::: Excerpt to read :::

Iconic summer road race, founded by Olympic hero Joan Benoit Samuelson, focusing attention on My Place Teen Center, a Westbrook-based youth development program
CAPE ELIZABETH, Maine (August 2, 2016) – With Maine native Ben True and returning women’s champion Wude Ayalew of Ethiopia lined up and ready, the stage is set for the 19th TD Beach to Beacon 10K Road Race on Saturday in Cape Elizabeth, Maine.
This year’s contingent of world-class athletes – including a stellar group of U.S. distance runners chasing a lucrative purse with American-only prize money – will be followed by more than 6,500 runners of all fitness levels energized by the cheers of spectators lining the scenic TD Beach to Beacon course in a classic American road race that celebrates health, fitness and giving back.
The 2016 race beneficiary is My Place Teen Center (MPTC), a free, year-round, after-school youth development program for kids in Greater Portland, which receives a $30,000 donation from the TD Charitable Foundation, the charitable giving arm of TD Bank, America’s Most Convenient Bank®. TD Bank has now donated $570,000 to Maine charities over the history of the race. MPTC also will benefit from significant fundraising opportunities and publicity through its association with the race.
In addition to title sponsor TD Bank, other corporate partners who help make the TD Beach to Beacon possible are Nike, Hannaford, Poland Spring, MaineHealth, Olympia Sports, IDEXX, Northeast Delta Dental, L.L.Bean and WCSH6.
“The TD Beach to Beacon Race is in its 19th year and has proven to be a life-changing event for so many people, and we are honored to sponsor it once again,” said Larry Wold, President of TD Bank in Maine, who is one of the 118 legacy runners. “We are proud to support this year’s beneficiary, My Place Teen Center, and its mission in providing a free, after-school program that provides hope, hot meals and life skills to young people.”
Maine native and running legend Joan Benoit Samuelson, winner of the first Olympic women’s marathon in 1984, founded the TD Beach to Beacon to realize her vision of creating an elite-level road race in her home state. The route follows the same coastal roads that the unassuming Samuelson trained on in Cape Elizabeth. With her reputation, plus top-notch organization and strong community support, the TD Beach to Beach is known and appreciated as a world-class event with small-town charm.
In 2015, a record-setting 6,602 runners from 15 countries, 41 states and more than 265 Maine cities and towns crossed the finish line, again making the race the largest in Northern New England. The TD Beach to Beacon debuted in 1998 with 2,408 runners crossing the finish line. Online registration now closes in under four minutes.
The TD Beach to Beacon begins near the Crescent Beach State Park entrance on Route 77 in Cape Elizabeth and winds along tree-lined roads and past dramatic ocean vistas before ending 6.2 miles later in Fort Williams Park near Portland Head Light, the most photographed lighthouse in America.
The TD Beach to Beacon 10K is directed by Dave McGillivray of DMSE Sports (www.dmsesports.com), who also directs the B.A.A Boston Marathon and is regarded as one of the best in the business.

:::

Copy the race announcement text word for word, starting at "The TD Beach to Beacon begins" and ending at "lighthouse in America.".

::: Material supplied :::

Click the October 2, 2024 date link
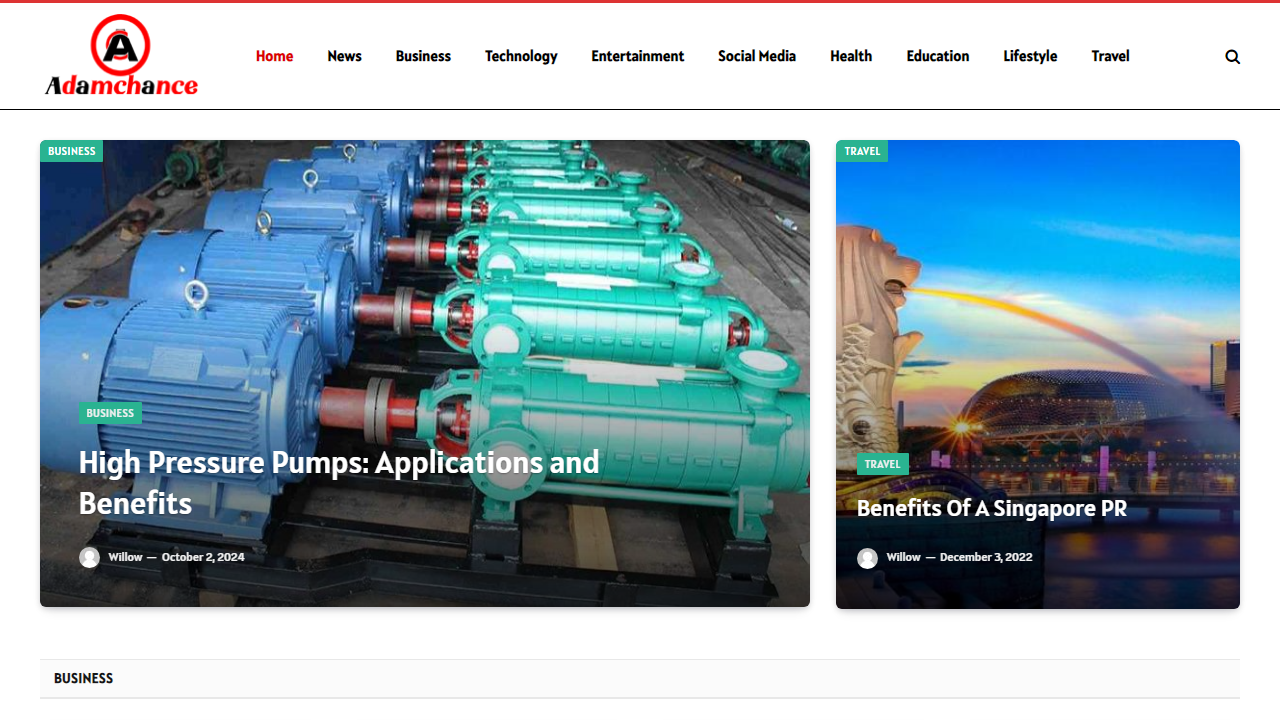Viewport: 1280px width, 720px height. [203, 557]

:::
::: Material supplied :::

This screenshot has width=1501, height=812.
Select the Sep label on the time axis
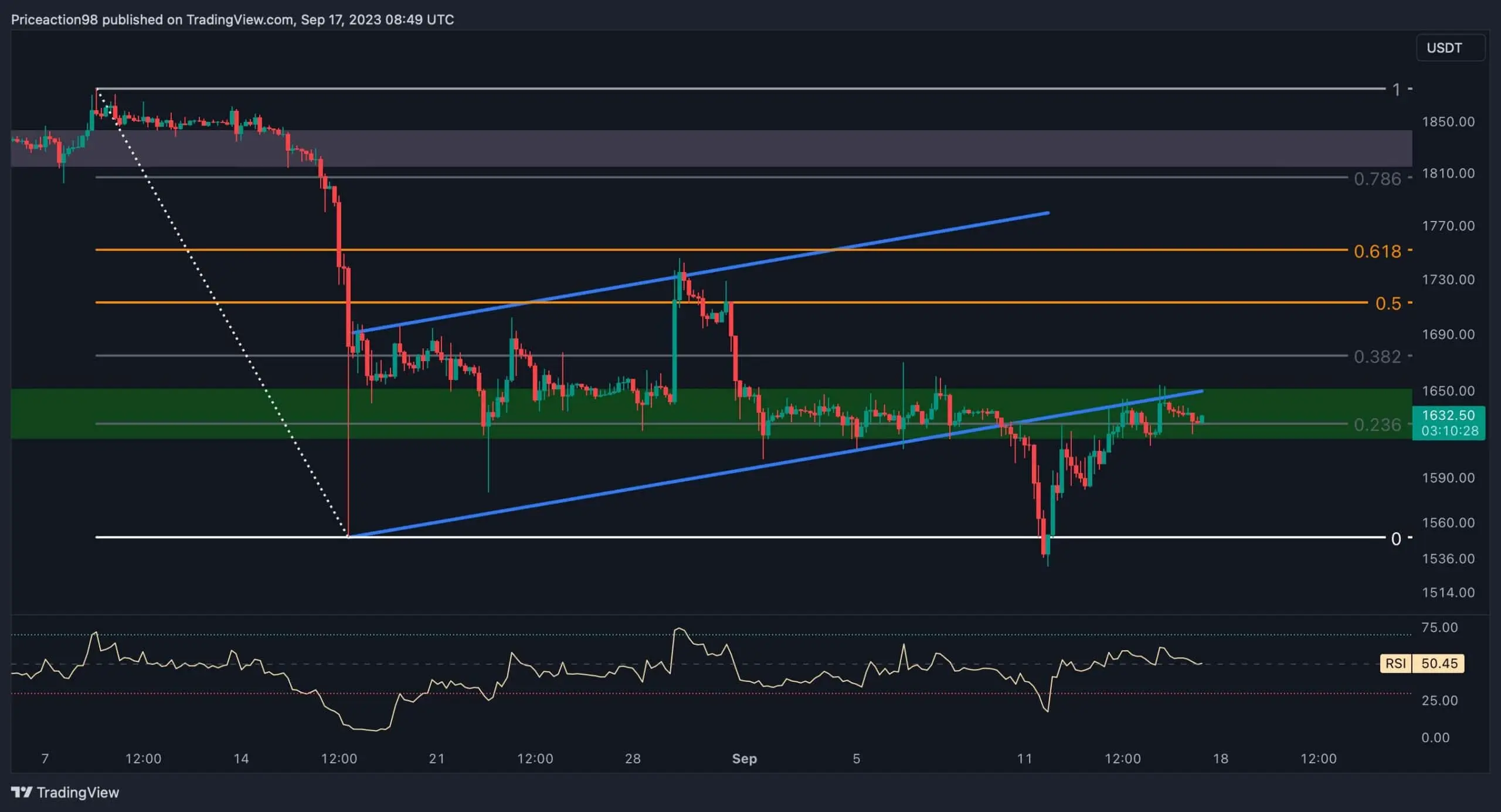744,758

:::

> **Answer in full**
The TD Beach to Beacon begins near the Crescent Beach State Park entrance on Route 77 in Cape Elizabeth and winds along tree-lined roads and past dramatic ocean vistas before ending 6.2 miles later in Fort Williams Park near Portland Head Light, the most photographed lighthouse in America.